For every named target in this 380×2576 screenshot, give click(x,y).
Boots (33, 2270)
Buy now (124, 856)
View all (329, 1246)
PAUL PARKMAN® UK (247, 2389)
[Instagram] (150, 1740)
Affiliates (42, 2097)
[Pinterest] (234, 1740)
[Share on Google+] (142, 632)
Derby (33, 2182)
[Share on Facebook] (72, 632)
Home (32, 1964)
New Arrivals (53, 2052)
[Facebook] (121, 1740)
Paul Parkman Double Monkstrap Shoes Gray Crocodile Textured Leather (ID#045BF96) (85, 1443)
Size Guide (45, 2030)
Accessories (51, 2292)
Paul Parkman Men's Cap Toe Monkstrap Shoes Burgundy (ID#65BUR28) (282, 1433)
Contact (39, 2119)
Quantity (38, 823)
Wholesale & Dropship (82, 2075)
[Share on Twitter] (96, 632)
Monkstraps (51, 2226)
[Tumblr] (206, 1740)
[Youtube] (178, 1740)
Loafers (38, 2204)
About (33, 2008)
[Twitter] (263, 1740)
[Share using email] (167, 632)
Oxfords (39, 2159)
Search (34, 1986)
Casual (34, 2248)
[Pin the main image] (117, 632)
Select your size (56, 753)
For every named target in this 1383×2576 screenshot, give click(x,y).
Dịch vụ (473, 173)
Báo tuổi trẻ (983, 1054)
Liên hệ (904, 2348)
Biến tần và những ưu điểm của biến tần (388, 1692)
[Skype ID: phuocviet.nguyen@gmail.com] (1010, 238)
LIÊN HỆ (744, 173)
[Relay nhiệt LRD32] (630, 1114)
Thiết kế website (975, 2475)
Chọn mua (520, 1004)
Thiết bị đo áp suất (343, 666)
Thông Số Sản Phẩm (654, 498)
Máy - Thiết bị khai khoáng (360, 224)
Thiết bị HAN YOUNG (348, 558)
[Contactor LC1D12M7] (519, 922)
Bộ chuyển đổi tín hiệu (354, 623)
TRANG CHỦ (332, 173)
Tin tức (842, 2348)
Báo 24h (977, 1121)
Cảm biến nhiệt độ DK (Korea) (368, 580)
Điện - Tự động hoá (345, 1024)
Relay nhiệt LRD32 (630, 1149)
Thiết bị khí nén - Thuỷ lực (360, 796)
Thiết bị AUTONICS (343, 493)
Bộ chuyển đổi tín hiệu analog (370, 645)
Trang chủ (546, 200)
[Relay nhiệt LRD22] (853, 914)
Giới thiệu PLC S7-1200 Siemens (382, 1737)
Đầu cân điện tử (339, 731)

**TASK GOAL:**
Each line from the first line of the listing through the line with "Accessories (51, 2292)" must be output exactly, both ends included, and no other line may appear.

**RESULT FOR THIS EXERCISE:**
For every named target in this 380×2576 screenshot, give click(x,y).
Boots (33, 2270)
Buy now (124, 856)
View all (329, 1246)
PAUL PARKMAN® UK (247, 2389)
[Instagram] (150, 1740)
Affiliates (42, 2097)
[Pinterest] (234, 1740)
[Share on Google+] (142, 632)
Derby (33, 2182)
[Share on Facebook] (72, 632)
Home (32, 1964)
New Arrivals (53, 2052)
[Facebook] (121, 1740)
Paul Parkman Double Monkstrap Shoes Gray Crocodile Textured Leather (ID#045BF96) (85, 1443)
Size Guide (45, 2030)
Accessories (51, 2292)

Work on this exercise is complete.